Collected data

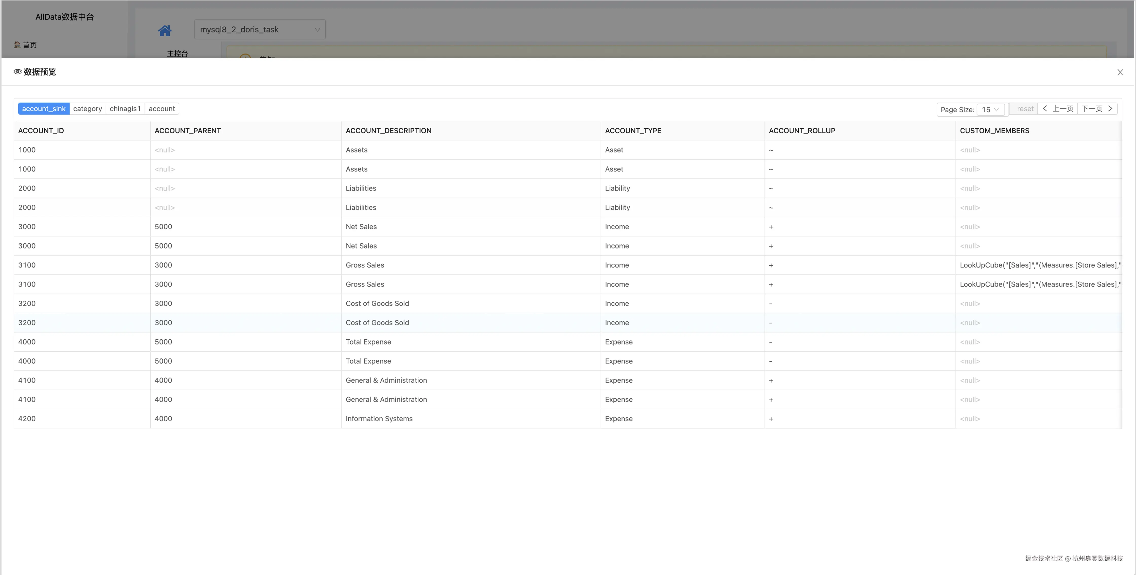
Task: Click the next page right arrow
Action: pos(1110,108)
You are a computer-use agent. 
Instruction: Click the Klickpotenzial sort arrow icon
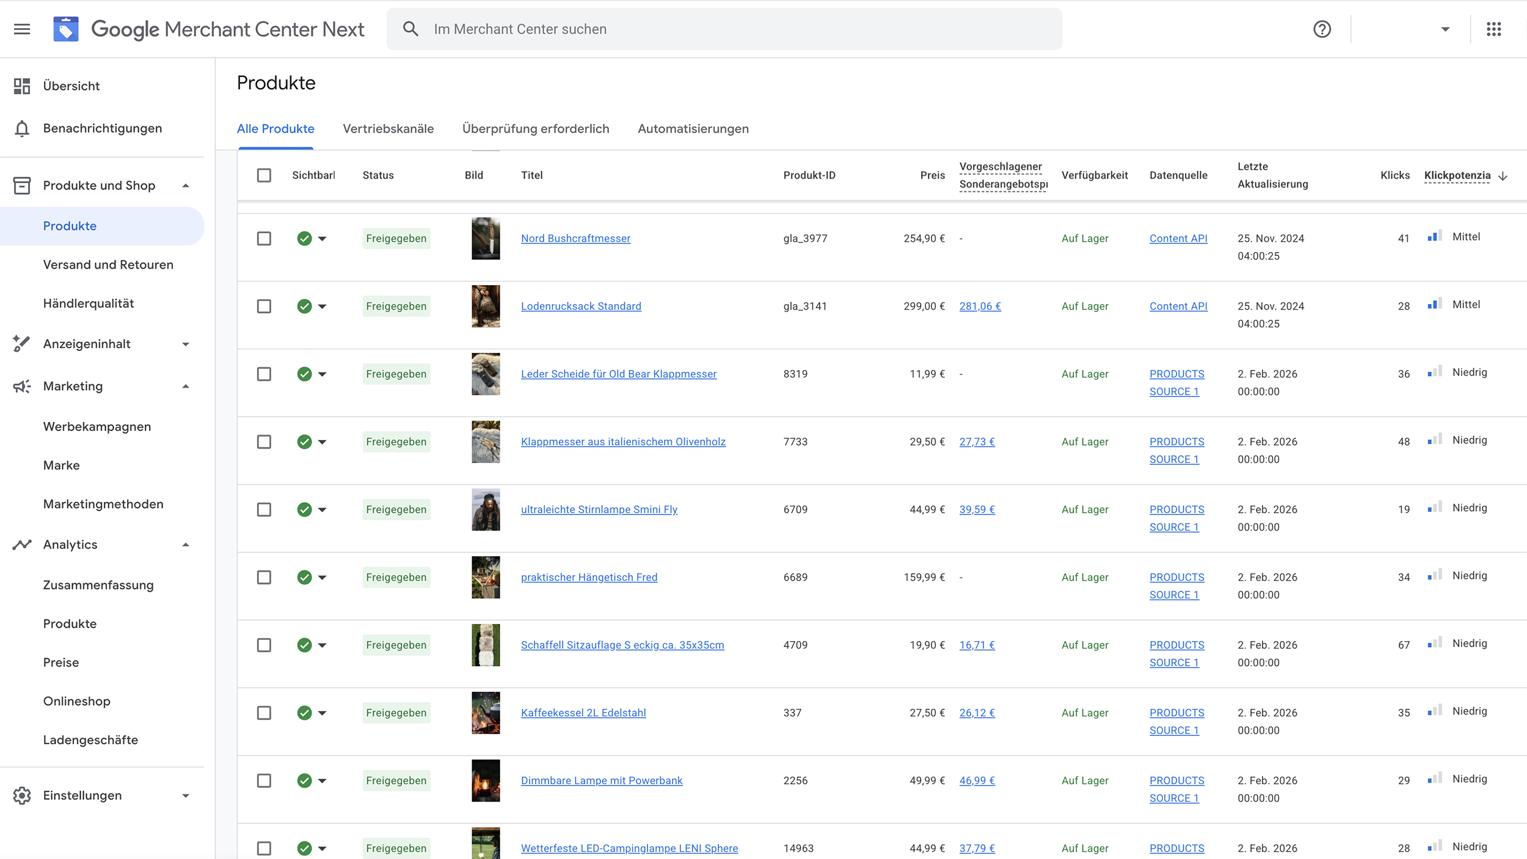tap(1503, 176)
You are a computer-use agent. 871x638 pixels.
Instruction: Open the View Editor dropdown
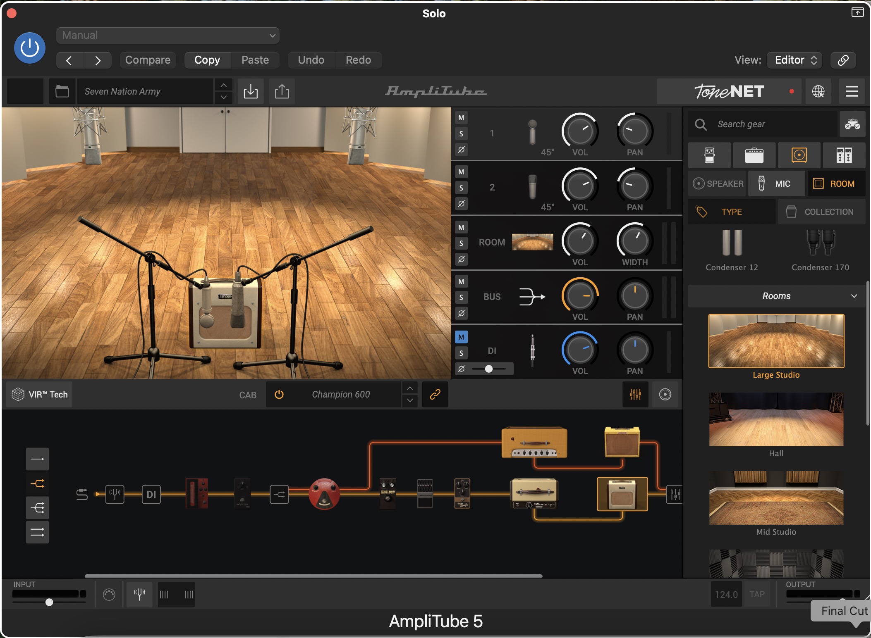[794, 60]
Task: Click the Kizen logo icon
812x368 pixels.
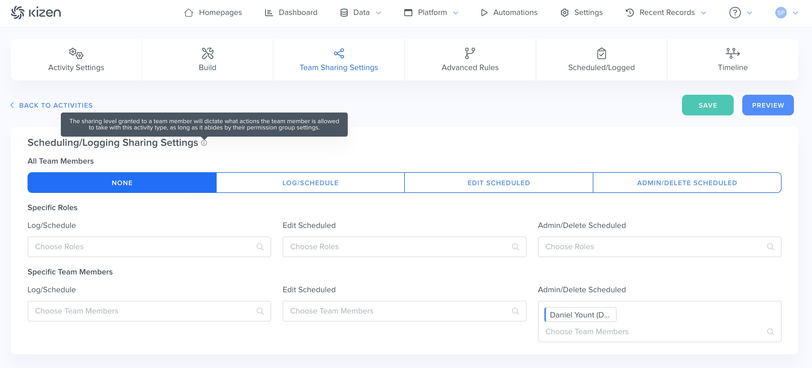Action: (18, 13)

Exercise aim:
Find the line containing "You are a computer-use agent. 871x638 pixels." in the records above and restate it, and each line after it through the end, word for word, dropping the pictures.

Response for this exercise:
You are a computer-use agent. 871x638 pixels.
Instruction: Open the View Editor dropdown
[794, 60]
Task: Click the Kizen logo icon
812x368 pixels.
Action: (18, 13)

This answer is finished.